1822 also transmits Jofroi de
Waterford's adaption of the ‘Secretum Secretorum’. This version contains a
curious section devoted to the different vareties of wine
Once
again a comparison with the continental version is of great interest. In
Holmberg’s edition we read:
Li membre de felonie si sont paors,
auarice et couoitise. Paors est quant ·i· hons viaut nuire a ·i· autre et il a
paor, si nel fait, qu'il i ait domage.
(The parts of felony are fear, greed and covetousness.
Fear is when a man wants to harm another one and he is afraid of having a
damage if he does not do that)
The insular witnesses replace paors
with peresce
(‘lazyness’). No wonder that, within the cold walls of a cloister, a monk could
indulge from time to time in the sweet temptation of staying in bed until late!

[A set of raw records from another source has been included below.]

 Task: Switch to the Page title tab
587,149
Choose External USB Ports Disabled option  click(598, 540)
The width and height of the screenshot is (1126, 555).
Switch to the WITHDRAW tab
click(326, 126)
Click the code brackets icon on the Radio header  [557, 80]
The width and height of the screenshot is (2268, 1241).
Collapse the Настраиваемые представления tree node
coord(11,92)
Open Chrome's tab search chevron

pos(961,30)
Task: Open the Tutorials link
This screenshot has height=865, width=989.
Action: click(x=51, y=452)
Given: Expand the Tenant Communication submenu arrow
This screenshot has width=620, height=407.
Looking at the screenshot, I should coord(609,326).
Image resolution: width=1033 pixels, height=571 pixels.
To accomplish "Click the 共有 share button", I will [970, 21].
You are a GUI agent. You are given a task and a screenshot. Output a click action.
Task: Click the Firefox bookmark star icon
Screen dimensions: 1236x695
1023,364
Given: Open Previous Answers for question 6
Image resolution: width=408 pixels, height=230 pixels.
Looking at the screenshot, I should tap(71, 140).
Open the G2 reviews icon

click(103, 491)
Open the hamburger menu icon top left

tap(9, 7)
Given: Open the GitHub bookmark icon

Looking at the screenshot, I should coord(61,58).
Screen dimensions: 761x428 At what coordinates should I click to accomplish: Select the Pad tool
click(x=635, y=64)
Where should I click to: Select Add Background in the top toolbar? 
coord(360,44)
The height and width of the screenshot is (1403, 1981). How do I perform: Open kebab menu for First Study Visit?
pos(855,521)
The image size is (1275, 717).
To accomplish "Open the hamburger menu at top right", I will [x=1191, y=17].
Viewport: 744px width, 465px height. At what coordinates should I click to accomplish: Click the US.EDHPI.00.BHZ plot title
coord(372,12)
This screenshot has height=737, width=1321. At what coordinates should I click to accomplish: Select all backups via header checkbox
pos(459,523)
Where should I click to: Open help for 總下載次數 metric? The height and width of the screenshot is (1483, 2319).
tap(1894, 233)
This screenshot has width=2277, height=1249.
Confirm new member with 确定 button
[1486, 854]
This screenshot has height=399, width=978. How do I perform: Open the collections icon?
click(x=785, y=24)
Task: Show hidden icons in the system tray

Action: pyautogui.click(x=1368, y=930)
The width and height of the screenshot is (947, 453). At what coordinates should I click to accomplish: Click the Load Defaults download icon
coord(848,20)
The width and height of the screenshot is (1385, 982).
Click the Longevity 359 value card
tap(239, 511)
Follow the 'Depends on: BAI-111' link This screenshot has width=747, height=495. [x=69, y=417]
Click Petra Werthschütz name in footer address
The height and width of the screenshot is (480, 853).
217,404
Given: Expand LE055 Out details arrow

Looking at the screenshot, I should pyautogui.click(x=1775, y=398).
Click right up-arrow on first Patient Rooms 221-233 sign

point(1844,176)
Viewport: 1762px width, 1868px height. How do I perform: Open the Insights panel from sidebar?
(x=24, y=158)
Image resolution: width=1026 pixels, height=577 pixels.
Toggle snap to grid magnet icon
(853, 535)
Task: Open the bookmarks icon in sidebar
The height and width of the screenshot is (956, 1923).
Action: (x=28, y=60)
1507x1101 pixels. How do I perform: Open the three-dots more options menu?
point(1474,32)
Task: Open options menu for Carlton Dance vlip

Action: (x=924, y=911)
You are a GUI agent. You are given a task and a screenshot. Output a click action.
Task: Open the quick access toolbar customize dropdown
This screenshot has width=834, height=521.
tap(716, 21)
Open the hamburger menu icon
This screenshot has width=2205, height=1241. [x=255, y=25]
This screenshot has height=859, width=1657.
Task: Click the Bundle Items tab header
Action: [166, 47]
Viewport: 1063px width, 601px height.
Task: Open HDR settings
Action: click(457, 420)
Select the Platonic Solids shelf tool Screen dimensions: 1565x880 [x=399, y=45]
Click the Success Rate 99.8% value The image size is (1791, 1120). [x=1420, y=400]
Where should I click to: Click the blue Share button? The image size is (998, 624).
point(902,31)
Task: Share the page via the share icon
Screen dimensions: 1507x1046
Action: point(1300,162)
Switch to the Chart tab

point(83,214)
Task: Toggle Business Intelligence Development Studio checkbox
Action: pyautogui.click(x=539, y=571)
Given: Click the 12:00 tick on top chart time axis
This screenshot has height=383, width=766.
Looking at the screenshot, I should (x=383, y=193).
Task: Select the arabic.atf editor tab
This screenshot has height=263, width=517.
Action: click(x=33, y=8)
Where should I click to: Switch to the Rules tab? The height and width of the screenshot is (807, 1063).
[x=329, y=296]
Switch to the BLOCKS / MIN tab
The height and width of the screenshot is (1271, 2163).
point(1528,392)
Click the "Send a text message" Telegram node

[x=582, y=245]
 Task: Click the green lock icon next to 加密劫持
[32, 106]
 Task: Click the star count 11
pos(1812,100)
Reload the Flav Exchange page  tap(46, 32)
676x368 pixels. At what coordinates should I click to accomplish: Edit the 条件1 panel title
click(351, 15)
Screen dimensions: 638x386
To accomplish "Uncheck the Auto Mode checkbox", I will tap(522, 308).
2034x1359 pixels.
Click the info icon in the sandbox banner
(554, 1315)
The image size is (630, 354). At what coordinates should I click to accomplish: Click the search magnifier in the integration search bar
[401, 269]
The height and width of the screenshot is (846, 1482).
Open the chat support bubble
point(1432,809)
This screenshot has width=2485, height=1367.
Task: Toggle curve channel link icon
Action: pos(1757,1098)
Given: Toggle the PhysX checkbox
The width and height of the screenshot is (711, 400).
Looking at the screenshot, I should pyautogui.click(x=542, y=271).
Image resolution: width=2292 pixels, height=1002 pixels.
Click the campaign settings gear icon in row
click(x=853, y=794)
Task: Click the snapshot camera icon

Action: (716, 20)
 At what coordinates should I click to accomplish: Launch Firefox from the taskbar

Of course the Anglo-Norman Livre de Moralitez gives a nicer ring to it:
Peresce si est qant hom devient lent et
parceus de ben fere pur pur (sic) pour de
terrene damage.
(Laziness is when someone becomes slow and
lazy in doing good deeds because he is afraid of wordly damages)
Were these insertion a mean to
counterpoint the mundane, maybe too secular, nature of William of Conches’
compendium? It is just one of the many questions arising from this fascinating
Anglo-Norman adaptation of the Livre de Moralitez.